The 1 and Only: Cruising California’s legendary coastline

I couldn’t help giggling last night, looking forward to the next day’s adventure: driving to Los Angeles to visit my friend Beth, my cohort in crime in graduate school. We’d spent three summers together at UC Santa Barbara earning our masters’ in French, and I couldn’t imagine a better apartment-mate and friend with whom to share such an ordeal. That’s us in the picture below with all the bottles. We studied very hard—Beth more than I did, I’m afraid—but we managed to throw a party or two. This photo’s from the last of our now-famous chocolate tasting bashes.

I giggled, too, about the last-minute decision to go south on Highway 1 instead of Interstate 5, even though it would certainly take more time. I-5 is the straightforward choice between Silicon Valley and LA—an easy six hours—and while I wouldn’t call it boring, nothing compares to the legendary stretch of winding asphalt on the 1, barely clinging to the cliffs overhanging the Pacific far below. The whole way isn’t that perilous, but enough of it is to make it a truly excellent driving experience.

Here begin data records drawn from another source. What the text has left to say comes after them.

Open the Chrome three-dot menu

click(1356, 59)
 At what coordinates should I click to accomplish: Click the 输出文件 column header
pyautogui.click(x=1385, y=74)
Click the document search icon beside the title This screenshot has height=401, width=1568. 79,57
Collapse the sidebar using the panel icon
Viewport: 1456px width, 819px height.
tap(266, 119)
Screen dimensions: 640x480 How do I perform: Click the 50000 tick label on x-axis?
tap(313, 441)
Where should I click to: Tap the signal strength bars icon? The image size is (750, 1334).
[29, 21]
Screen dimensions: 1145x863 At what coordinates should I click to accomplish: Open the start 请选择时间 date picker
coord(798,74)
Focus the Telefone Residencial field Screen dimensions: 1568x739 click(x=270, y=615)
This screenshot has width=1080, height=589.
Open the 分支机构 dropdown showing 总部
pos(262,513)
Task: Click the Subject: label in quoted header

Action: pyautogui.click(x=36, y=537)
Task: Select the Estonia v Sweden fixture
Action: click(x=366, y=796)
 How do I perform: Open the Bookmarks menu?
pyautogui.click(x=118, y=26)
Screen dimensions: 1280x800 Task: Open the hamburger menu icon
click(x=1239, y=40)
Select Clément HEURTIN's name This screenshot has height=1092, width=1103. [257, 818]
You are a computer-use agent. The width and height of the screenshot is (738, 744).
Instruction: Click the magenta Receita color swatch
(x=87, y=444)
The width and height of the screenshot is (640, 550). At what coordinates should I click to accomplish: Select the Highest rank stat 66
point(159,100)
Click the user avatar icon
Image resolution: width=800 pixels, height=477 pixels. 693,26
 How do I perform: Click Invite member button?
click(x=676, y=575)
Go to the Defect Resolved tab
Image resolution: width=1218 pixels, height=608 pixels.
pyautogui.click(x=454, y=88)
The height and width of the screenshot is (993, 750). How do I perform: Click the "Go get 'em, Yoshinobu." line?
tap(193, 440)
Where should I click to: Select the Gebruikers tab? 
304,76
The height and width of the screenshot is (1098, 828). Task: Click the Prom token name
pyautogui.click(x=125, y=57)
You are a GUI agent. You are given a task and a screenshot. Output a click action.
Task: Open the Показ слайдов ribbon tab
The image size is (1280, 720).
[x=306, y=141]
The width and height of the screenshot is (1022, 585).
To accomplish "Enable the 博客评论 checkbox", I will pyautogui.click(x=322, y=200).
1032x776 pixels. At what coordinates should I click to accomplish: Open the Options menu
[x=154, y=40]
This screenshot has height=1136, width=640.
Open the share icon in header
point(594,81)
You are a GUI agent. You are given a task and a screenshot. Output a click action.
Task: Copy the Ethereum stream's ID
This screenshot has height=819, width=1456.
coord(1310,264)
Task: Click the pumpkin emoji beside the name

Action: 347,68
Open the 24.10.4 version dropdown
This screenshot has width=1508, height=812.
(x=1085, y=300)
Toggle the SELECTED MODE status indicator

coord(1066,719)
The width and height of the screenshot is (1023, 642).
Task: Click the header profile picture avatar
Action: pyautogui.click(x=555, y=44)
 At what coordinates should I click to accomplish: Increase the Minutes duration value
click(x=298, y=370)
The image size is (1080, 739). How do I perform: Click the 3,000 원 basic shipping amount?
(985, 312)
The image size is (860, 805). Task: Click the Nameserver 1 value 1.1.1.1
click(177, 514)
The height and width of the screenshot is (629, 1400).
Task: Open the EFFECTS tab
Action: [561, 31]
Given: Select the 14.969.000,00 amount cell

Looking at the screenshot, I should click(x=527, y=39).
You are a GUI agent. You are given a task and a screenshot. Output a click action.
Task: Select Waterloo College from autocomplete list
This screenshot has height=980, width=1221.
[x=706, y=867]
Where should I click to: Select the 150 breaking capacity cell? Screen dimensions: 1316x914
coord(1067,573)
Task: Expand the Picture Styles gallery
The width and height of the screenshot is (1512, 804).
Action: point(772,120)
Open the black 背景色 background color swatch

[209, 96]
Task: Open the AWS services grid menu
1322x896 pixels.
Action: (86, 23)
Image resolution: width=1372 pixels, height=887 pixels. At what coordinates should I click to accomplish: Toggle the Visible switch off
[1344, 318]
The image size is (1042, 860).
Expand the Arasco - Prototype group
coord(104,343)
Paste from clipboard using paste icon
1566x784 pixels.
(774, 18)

Ray’s at the wheel now while I write in the car. I drove until Ragged Point, just shy of San Simeon and Hearst Castle, including the 26 miles between Monterey and Big Sur. They’re the famous ones, those 26—the official route of the Big Sur International Marathon—a killer footrace for those so inclined, but I prefer doing it by car these days. They’re not for the timid motorist, these twists and turns. At midday on a Thursday, the traffic’s not as heavy as on the weekend, but even on the best days, you can find yourself behind a few slower drivers. The wise choice is to just relax, relax while gripping the steering wheel, paying attention to every hairpin turn and harrowing drop-off into the Pacific—and enjoy the view! About an hour back, a black Honda Accord zoomed to within a foot of my back bumper and laid on his horn. We were already the eighth car in an uphill lineup. This cracked us up, and we yelled at him through the back windshield: Dude, chill out—you’re on the 1! He leapfrogged our car and started beeping at the next car. Incredulous, we laughed again like idiots, as he wove frantically, looking for a way to pass: If you’re in a hurry, why are you on the 1?

A few moments later, every car found its pace, and the traffic fell into an easy rhythm. We took the curves comfortably, crazily at an agreeable velocity for a 1997 Riviera with a supercharged engine. It’s on days like these when I really love my car, though it’s quickly becoming an ancient relic/grand old classic: lots of road-hugging power for screaming up the hills and yet still tight enough to not throw us around on the curves.

Today the windows are down because the A/C’s broken, and today I don’t mind. I don’t mind that the window’s down or that the A/C’s broken. It would have been 30 degrees hotter on I-5—thus influencing this route—and if we’d had A/C, I never would have agreed to the windows being down. The Grace Kelly ideal of scarf and sunglasses in a sexy convertible on a Riviera roadway sounds good on film, but I’ve never been a windows-down kind of girl. I have long, dirty-blond hair that gets curlier every day—downright frizzy in the ocean mist—and snarls up at the slightest breeze. The scarf would be wrapped around my face and sunglasses whipped from my head before even leaving the driveway. My dad once rented a convertible for a weekend that he and I had spent in Vegas many years ago, back when we’d both been in the Air National Guard, and I’ll never forget his disappointment when I didn’t want the roof down. I’ve felt horribly guilty about it for years, but I’m still not sorry that I didn’t have to rip all the knots out of my hair that night.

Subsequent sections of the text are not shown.